(Task directions) From the records below, find each line with the string "will" and copy it.

Source material Block Start

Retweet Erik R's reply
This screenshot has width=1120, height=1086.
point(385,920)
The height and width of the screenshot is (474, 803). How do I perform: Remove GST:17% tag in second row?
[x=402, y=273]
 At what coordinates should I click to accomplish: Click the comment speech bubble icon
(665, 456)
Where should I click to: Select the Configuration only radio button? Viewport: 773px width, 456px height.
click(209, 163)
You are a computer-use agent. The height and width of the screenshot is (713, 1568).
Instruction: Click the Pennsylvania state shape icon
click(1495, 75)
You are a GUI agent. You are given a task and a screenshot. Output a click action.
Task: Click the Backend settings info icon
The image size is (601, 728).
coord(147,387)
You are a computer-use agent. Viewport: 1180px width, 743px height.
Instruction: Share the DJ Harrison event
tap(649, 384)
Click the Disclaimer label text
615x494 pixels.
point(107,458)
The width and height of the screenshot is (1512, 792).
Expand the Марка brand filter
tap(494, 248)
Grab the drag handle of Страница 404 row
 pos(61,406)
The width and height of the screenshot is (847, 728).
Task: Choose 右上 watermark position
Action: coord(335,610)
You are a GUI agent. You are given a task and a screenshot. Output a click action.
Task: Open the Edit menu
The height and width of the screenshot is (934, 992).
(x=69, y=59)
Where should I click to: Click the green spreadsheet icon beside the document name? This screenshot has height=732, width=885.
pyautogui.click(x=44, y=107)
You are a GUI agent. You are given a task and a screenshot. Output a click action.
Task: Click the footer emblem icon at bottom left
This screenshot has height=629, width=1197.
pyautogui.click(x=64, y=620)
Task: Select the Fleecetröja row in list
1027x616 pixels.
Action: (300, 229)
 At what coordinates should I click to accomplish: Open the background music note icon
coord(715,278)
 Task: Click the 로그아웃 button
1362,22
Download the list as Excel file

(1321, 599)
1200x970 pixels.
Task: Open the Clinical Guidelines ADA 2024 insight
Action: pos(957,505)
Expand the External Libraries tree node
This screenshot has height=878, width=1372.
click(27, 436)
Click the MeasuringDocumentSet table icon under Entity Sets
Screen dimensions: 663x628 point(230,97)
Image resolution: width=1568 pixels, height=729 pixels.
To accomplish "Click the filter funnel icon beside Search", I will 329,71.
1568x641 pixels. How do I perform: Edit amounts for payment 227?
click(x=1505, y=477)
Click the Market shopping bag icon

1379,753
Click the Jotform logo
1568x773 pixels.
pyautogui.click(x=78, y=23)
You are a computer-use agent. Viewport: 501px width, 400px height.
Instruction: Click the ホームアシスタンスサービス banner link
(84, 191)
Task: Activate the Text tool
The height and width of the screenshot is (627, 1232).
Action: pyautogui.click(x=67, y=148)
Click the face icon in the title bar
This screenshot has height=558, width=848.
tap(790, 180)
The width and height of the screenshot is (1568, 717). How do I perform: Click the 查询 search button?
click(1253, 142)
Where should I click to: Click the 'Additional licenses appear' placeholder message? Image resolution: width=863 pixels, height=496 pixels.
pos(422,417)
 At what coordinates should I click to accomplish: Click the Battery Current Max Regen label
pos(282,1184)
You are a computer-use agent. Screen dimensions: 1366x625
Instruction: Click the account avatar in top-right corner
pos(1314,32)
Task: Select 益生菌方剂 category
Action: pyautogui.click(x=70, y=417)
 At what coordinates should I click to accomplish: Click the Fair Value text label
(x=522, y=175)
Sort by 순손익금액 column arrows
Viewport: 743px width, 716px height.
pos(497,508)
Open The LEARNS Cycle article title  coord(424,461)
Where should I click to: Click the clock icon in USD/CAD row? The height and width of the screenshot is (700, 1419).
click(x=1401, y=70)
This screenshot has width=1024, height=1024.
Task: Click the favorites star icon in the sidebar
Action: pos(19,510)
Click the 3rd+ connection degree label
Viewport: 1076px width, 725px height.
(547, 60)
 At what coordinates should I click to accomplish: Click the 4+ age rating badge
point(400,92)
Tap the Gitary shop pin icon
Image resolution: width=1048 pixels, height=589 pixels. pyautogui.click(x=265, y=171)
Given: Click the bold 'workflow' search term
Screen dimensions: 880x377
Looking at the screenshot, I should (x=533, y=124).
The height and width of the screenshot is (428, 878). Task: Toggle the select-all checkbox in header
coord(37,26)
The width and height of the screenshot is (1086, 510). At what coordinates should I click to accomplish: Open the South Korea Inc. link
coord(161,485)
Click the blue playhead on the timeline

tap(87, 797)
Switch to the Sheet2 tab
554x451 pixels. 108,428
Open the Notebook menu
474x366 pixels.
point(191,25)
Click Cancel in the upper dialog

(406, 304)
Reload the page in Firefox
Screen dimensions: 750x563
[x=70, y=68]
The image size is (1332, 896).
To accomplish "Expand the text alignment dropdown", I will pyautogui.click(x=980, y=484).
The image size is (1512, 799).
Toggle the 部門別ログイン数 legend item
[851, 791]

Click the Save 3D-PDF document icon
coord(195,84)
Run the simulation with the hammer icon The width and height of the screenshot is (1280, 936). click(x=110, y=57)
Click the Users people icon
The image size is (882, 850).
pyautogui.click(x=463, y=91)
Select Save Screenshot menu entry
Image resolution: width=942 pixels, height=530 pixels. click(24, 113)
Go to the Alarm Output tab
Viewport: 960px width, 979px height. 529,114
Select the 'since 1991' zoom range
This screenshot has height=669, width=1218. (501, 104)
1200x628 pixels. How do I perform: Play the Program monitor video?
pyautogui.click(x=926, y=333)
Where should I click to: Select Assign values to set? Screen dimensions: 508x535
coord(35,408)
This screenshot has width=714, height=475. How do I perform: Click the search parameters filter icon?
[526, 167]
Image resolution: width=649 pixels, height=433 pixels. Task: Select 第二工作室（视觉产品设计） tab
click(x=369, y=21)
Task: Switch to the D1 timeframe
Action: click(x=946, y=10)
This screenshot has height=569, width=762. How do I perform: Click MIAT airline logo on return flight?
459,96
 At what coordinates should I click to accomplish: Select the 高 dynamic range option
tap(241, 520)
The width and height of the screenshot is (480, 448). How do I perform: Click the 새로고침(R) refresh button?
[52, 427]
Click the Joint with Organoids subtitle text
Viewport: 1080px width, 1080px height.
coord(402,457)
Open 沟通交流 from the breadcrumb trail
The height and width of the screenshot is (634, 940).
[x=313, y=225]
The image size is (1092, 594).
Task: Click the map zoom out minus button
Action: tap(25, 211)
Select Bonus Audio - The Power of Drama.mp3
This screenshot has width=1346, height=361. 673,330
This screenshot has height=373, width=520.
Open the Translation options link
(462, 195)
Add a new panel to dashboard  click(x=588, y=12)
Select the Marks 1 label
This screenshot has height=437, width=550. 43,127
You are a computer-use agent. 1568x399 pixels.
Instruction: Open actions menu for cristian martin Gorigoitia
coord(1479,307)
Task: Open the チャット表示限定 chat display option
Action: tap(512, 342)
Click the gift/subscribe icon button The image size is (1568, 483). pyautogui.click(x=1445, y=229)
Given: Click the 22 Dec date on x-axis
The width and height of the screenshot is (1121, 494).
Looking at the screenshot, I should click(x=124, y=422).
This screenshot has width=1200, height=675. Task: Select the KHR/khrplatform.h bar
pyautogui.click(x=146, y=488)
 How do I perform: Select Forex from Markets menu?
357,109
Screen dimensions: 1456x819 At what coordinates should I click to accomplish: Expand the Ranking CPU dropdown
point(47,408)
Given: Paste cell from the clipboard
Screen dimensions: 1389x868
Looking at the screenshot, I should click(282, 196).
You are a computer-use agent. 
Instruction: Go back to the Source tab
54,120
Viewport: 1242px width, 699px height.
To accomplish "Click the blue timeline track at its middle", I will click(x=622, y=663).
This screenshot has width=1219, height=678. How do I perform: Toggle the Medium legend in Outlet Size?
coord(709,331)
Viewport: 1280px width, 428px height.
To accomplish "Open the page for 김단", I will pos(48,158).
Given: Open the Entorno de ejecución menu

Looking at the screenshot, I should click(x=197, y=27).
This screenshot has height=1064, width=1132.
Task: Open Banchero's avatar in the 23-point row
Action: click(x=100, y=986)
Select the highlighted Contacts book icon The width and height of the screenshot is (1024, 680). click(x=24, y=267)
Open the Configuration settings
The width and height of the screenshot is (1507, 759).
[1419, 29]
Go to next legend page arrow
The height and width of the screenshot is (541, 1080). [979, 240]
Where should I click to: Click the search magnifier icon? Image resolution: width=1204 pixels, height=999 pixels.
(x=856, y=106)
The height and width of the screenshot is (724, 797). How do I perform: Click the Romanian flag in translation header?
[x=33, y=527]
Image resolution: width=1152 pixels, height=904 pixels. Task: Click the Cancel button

Source material Block End

(Response to the task)
To accomplish "Click the filter funnel icon beside Search", I will 329,71.
To accomplish "Expand the text alignment dropdown", I will pyautogui.click(x=980, y=484).
To accomplish "Click the blue timeline track at its middle", I will click(x=622, y=663).
To accomplish "Open the page for 김단", I will pos(48,158).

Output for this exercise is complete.